What the task asks> Give back exactly the lines of the material below, starting with the line with "[button] (112, 2366)" and going on through the line with "Politica privacidad (77, 2566)".

___ Source data ___

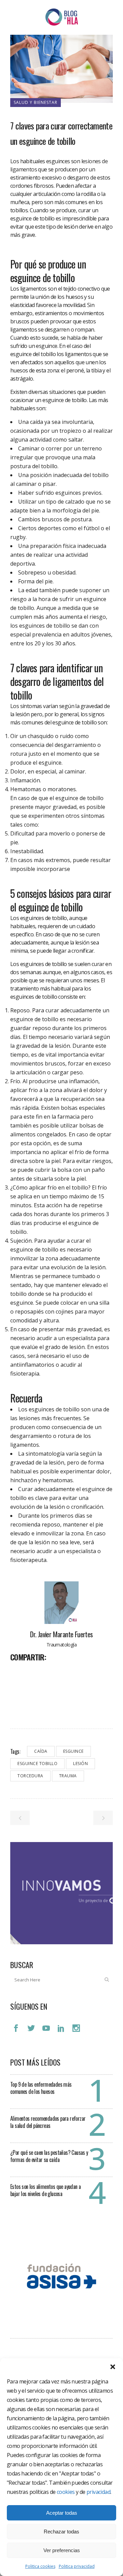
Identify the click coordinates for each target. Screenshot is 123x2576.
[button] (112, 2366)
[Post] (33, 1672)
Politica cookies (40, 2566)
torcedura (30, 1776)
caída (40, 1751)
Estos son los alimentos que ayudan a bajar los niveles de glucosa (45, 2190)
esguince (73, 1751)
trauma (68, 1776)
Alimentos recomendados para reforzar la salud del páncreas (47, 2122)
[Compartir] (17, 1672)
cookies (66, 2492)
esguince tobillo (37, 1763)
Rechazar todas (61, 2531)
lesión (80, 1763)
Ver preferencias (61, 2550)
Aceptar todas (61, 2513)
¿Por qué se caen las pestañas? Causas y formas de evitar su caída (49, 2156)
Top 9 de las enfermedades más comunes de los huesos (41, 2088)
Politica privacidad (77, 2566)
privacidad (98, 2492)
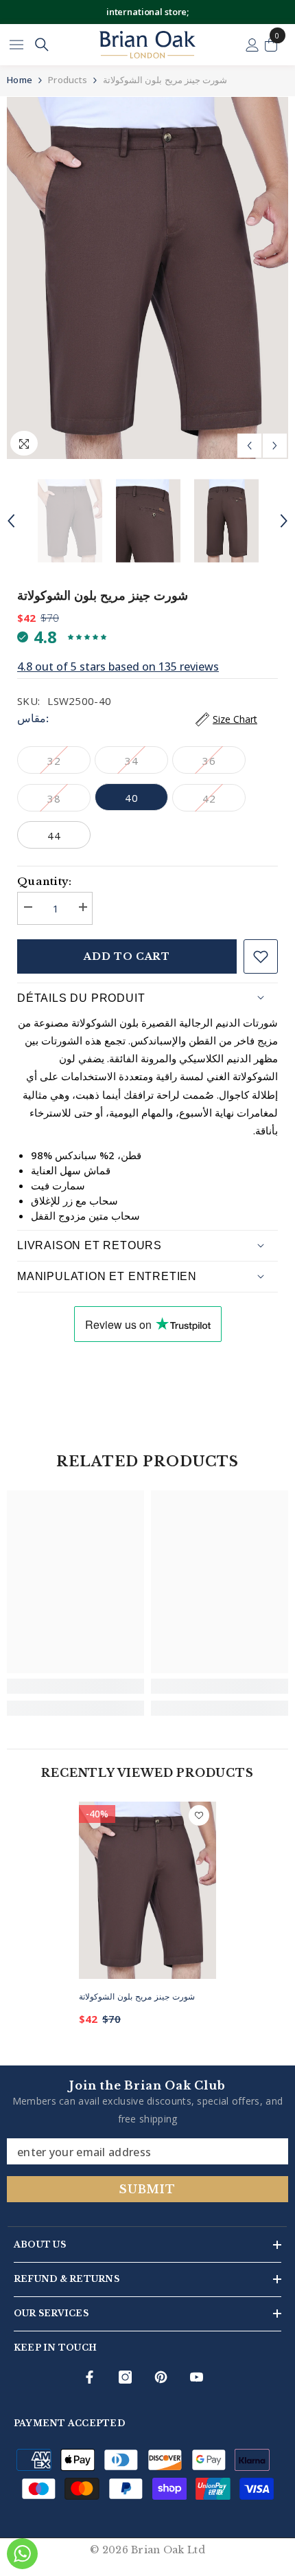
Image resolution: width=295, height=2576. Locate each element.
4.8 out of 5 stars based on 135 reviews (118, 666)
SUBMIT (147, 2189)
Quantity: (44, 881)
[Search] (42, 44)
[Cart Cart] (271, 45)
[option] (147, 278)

___

Exercise result>
[button] (112, 2366)
[Post] (33, 1672)
Politica cookies (40, 2566)
torcedura (30, 1776)
caída (40, 1751)
Estos son los alimentos que ayudan a bajar los niveles de glucosa (45, 2190)
esguince (73, 1751)
trauma (68, 1776)
Alimentos recomendados para reforzar la salud del páncreas (47, 2122)
[Compartir] (17, 1672)
cookies (66, 2492)
esguince tobillo (37, 1763)
Rechazar todas (61, 2531)
lesión (80, 1763)
Ver preferencias (61, 2550)
Aceptar todas (61, 2513)
¿Por qué se caen las pestañas? Causas y formas de evitar su caída (49, 2156)
Top 9 de las enfermedades más comunes de los huesos (41, 2088)
Politica privacidad (77, 2566)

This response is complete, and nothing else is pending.